Who Is It That We Should Fear?

An examination of Matthew 10:28:

In at least two of the gospels Jesus spoke about who it is that we should fear. He said that we should fear this one because of the power to cast into hell. Most understand who the referent is, but a few have demurred, siding against the great majority. The passage under consideration here is also found in a somewhat similar version in Luke. Here are both texts in context:

Matthew 10:28-33

“And do not fear those who kill the body but cannot kill the soul. Rather fear him who can destroy both soul and body in hell. Are not two sparrows sold for a penny? And not one of them will fall to the ground apart from your Father. But even the hairs of your head are all numbered. Fear not, therefore; you are of more value than many sparrows. So everyone who acknowledges me before men, I also will acknowledge before my Father who is in heaven, but whoever denies me before men, I also will deny before my Father who is in heaven.”

Luke 12:4-7

“I tell you, my friends, do not fear those who kill the body, and after that have nothing more that they can do. But I will warn you whom to fear: fear him who, after he has killed, has authority to cast into hell. Yes, I tell you, fear him! Are not five sparrows sold for two pennies? And not one of them is forgotten before God. Why, even the hairs of your head are all numbered. Fear not; you are of more value than many sparrows.”

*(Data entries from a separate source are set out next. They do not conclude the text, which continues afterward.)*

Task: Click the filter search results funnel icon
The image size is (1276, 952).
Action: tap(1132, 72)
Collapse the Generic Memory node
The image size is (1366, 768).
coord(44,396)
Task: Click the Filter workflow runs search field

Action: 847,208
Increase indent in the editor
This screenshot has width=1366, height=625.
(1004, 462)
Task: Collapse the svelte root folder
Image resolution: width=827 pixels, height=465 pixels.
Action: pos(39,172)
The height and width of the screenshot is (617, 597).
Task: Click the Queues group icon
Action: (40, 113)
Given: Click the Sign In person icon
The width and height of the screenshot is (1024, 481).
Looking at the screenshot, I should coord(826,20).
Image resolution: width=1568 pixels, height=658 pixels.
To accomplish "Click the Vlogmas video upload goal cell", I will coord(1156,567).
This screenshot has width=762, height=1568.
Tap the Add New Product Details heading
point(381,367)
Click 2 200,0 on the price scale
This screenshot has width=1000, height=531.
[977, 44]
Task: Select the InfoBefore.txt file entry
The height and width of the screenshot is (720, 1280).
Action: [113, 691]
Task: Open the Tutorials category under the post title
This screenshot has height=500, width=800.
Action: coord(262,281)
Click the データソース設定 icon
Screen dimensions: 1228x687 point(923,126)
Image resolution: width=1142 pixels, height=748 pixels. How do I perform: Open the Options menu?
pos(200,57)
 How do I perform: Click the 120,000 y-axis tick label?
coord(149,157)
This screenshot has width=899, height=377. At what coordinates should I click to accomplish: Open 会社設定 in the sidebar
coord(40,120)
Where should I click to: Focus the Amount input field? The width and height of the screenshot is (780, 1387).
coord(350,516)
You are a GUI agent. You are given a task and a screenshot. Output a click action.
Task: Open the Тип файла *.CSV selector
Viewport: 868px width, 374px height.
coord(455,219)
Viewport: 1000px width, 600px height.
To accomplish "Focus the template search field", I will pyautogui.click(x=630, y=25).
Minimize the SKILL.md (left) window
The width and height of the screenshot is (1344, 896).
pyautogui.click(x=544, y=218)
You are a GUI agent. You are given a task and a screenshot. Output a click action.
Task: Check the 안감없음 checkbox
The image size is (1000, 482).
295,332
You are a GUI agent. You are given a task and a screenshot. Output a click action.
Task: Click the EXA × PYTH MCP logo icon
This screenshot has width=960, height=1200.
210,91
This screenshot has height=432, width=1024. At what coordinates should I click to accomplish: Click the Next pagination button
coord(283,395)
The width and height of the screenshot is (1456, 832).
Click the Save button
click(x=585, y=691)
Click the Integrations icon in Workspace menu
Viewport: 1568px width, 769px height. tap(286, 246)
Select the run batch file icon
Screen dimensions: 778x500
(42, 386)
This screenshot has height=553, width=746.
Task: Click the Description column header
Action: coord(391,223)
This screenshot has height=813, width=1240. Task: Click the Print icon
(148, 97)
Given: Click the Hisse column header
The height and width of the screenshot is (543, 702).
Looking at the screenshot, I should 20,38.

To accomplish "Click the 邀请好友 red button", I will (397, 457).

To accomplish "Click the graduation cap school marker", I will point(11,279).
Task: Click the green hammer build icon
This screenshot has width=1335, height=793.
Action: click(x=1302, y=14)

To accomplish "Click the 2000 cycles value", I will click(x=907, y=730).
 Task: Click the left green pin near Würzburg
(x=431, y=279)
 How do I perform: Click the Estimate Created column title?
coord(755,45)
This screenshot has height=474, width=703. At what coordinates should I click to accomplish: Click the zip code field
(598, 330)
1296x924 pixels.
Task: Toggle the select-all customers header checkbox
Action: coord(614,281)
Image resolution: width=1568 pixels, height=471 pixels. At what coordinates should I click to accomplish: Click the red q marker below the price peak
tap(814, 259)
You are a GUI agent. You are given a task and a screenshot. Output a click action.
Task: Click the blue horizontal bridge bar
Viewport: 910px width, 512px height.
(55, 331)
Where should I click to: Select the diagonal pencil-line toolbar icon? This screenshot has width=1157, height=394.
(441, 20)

Let me begin by saying that it has been long believed that the reference here is to God himself. It is God that we should fear, and he is the one who casts people into hell. To demonstrate this, I just pulled from my shelves in a somewhat random fashion six major commentaries on Matthew by respected evangelical scholars. They all agreed with the mainstream interpretation.

They are (with brief supporting quotes):

D. A. Carson (EBC, 1984): “The second reason for learning not to fear men emerges from the fact that the worst they can do does not match the worst God can do. Though Satan may have great power (6:13; 24:22), only God can destroy soul and body in hell. “The fear of the LORD is” therefore “the beginning of wisdom” (Prov 9:10); for if God be truly feared, none other need be. Fear of men proves to be a snare (Prov 29:25). The same thought is found in extracanonical Jewish literature.” (p. 254)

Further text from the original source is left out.